The National Human Genome Research Institute (NHGRI) has identified a list of publications that used ENCODE data. This list is publicly shared to provide examples illustrating how the resource has been used (https://www.encodeproject.org/publications/). a, Publications over time. Community publications appear to use ENCODE data and do not report ENCODE grant support in PubMed; consortium publications report ENCODE grant support in PubMed. In brief, community publications are identified using two steps; first, candidates are identified through automated searches for citation of ENCODE accession numbers, ENCODE flagship papers, or resources such as HaploReg and RegulomeDB; second, candidates are manually evaluated to determine whether ENCODE data were actually used. Consortium papers are identified through automated searches of PubMed for publications that were supported at least in part by ENCODE awards, and are not further evaluated or annotated. b, Human disease example publications. The subset of community publications that were annotated as ‘human disease’ (other categories are basic biology, software tool, fly/worm data) were further manually categorized by disease aetiology.
Fig. 4
Fig. 4. An overview of the mouse ENCODE Project in the current phase.

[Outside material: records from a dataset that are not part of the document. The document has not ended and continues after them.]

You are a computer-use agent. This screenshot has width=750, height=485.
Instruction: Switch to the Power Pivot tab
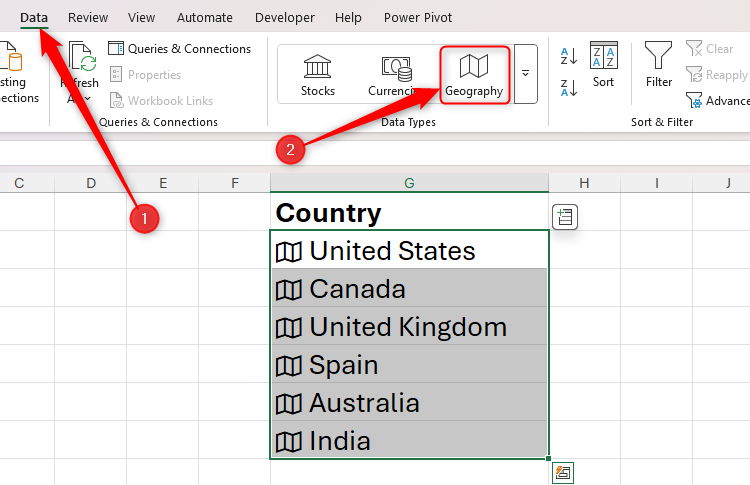pos(418,18)
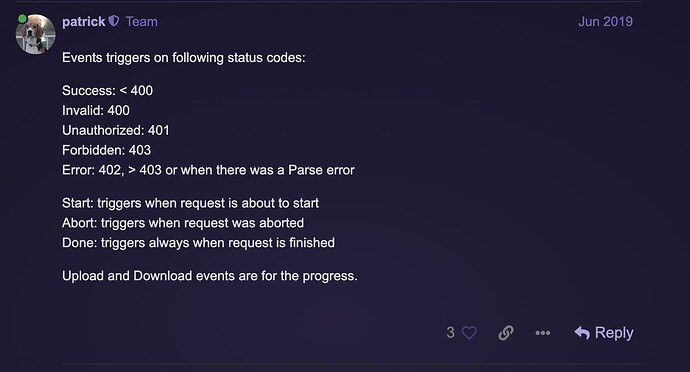Click the 'Unauthorized: 401' text line
The image size is (690, 372).
coord(116,130)
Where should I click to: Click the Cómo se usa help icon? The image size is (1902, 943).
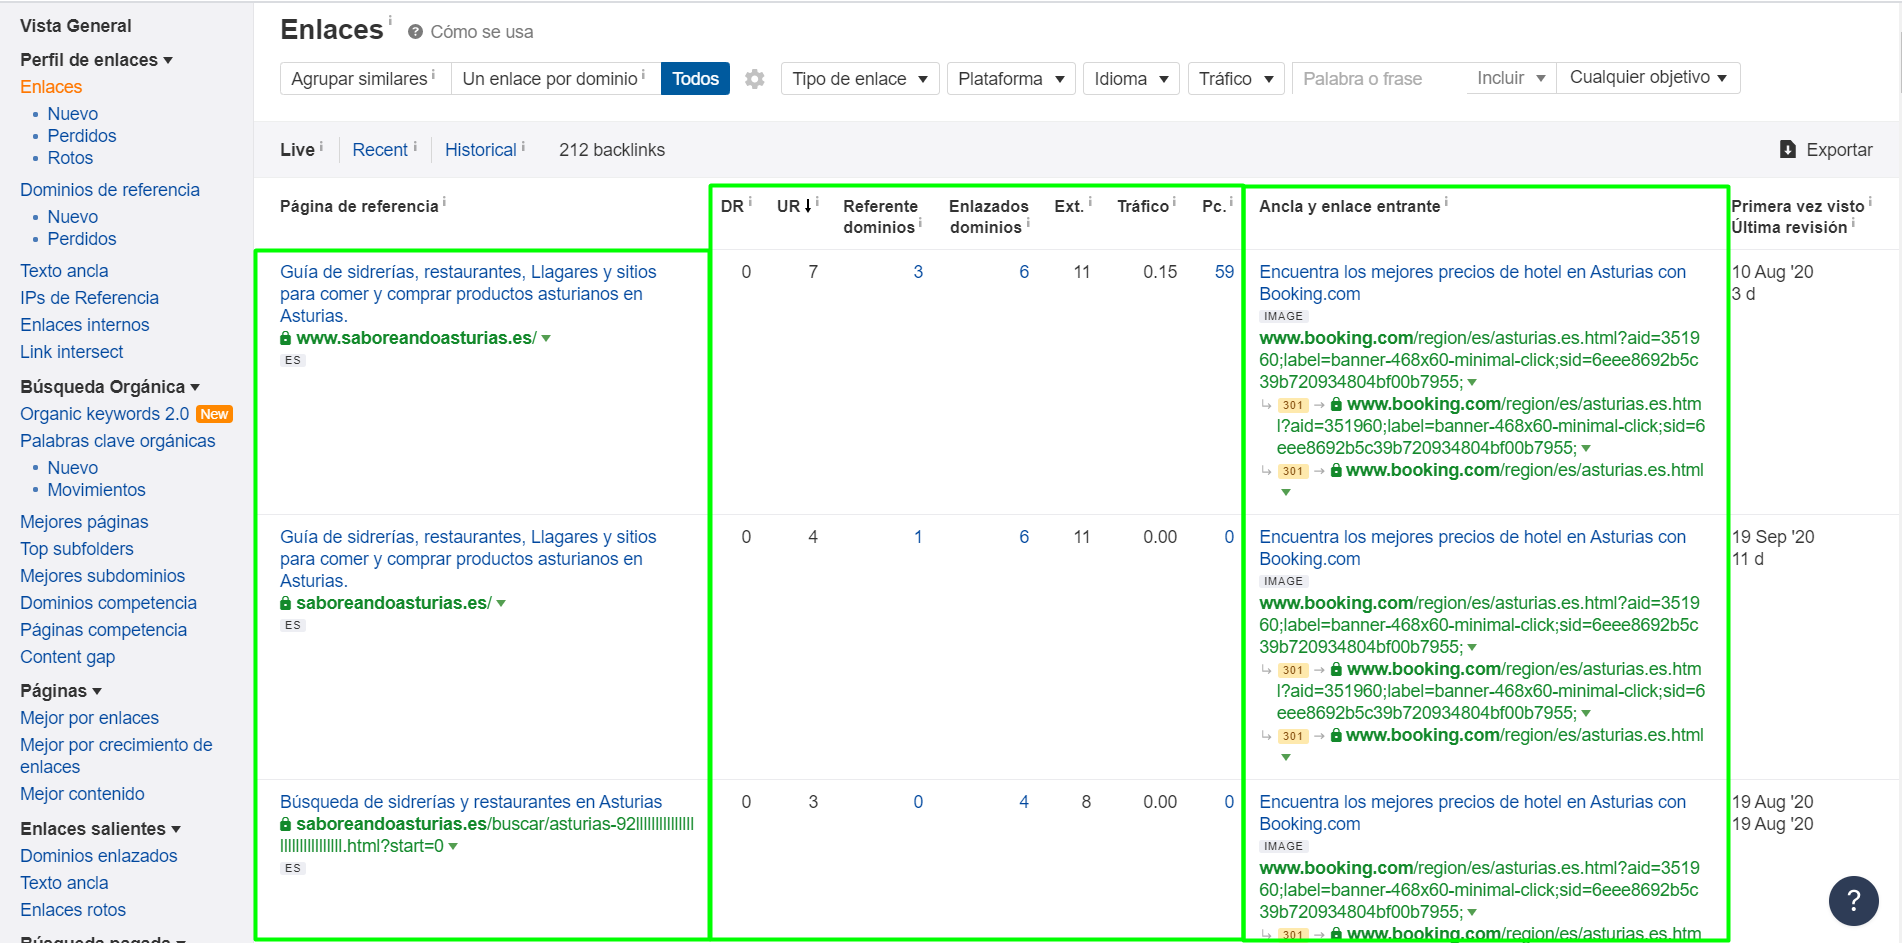pos(414,31)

a, Schematic representation of ENCODE 3 mouse developmental data series. The chromatin graphic is adapted from an image by Darryl Leja (NHGRI), Ian Dunham (EBI), and M.J.P. (NHGRI). The embryo image second from the right in was adapted from ref. , an Open Access article distributed under the terms of the Creative Commons Attribution License 2.0. b, Three major axes of the data series: assays, tissues, and developmental stages. The region shown is chr11:98,307,637–98,344,383, mm10. c, A schematic diagram of the transgenic assays used to validate and characterize the function of cCREs in E11.5 and E12.5 mouse embryos. The cCREs were selected on the basis of ChIP–seq data and cloned into a reporter vector that was then introduced into fertilized mouse eggs. The activities of the CRE were validated by tissue-specific expression patterns of the reporter gene. d, Results from recent transgenic assays, to validate about 400 cCREs are summarized in a barchart, with the bars indicating the proportion of candidate CREs in each rank tier that showed reproducible reporter staining in the expected tissue (grey) or any tissue (pink).
Extended Data Fig. 1
Extended Data Fig. 1. ENCODE timeline.
Pilot phase: September 2003–September 2007; ENCODE 2: September 2007–September 2012; ENCODE 3: September 2012–January 2017; ENCODE 4: February 2017–present; modENCODE: April 2007–April 2012; mouse ENCODE: 2009–2012.